▶ _Exercise requirements_
From the first line to the last, restate the data word for word.

━━━━━━━━━━━━━━━━

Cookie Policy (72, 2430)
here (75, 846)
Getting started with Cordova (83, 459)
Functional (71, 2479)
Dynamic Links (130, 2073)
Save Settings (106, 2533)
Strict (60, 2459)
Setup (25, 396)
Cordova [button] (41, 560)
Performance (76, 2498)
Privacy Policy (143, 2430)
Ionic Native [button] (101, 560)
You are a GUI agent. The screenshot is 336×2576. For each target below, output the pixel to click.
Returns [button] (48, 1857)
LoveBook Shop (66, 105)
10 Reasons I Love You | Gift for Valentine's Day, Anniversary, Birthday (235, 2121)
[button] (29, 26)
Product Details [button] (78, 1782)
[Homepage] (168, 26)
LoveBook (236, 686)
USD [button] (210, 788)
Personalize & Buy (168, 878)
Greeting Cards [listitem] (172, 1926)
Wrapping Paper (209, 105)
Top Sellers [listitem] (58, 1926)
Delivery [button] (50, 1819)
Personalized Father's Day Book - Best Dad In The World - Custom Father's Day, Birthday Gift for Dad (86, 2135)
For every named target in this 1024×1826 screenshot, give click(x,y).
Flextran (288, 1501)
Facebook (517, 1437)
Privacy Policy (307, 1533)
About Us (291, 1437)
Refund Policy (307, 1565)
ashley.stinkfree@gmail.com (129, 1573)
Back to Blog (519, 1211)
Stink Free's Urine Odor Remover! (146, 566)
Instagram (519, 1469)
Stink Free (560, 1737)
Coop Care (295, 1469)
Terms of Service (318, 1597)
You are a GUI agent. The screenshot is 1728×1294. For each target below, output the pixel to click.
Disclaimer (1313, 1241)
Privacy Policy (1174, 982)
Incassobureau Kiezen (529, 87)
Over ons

━━━━━━━━━━━━━━━━

▶ _Answer to the exercise_
Cookie Policy (72, 2430)
here (75, 846)
Getting started with Cordova (83, 459)
Functional (71, 2479)
Dynamic Links (130, 2073)
Save Settings (106, 2533)
Strict (60, 2459)
Setup (25, 396)
Cordova [button] (41, 560)
Performance (76, 2498)
Privacy Policy (143, 2430)
Ionic Native [button] (101, 560)
You are a GUI agent. The screenshot is 336×2576. For each target below, output the pixel to click.
Returns [button] (48, 1857)
LoveBook Shop (66, 105)
10 Reasons I Love You | Gift for Valentine's Day, Anniversary, Birthday (235, 2121)
[button] (29, 26)
Product Details [button] (78, 1782)
[Homepage] (168, 26)
LoveBook (236, 686)
USD [button] (210, 788)
Personalize & Buy (168, 878)
Greeting Cards [listitem] (172, 1926)
Wrapping Paper (209, 105)
Top Sellers [listitem] (58, 1926)
Delivery [button] (50, 1819)
Personalized Father's Day Book - Best Dad In The World - Custom Father's Day, Birthday Gift for Dad (86, 2135)
For every named target in this 1024×1826 screenshot, give click(x,y).
Flextran (288, 1501)
Facebook (517, 1437)
Privacy Policy (307, 1533)
About Us (291, 1437)
Refund Policy (307, 1565)
ashley.stinkfree@gmail.com (129, 1573)
Back to Blog (519, 1211)
Stink Free's Urine Odor Remover! (146, 566)
Instagram (519, 1469)
Stink Free (560, 1737)
Coop Care (295, 1469)
Terms of Service (318, 1597)
You are a GUI agent. The screenshot is 1728×1294. For each target below, output the pixel to click.
Disclaimer (1313, 1241)
Privacy Policy (1174, 982)
Incassobureau Kiezen (529, 87)
Over ons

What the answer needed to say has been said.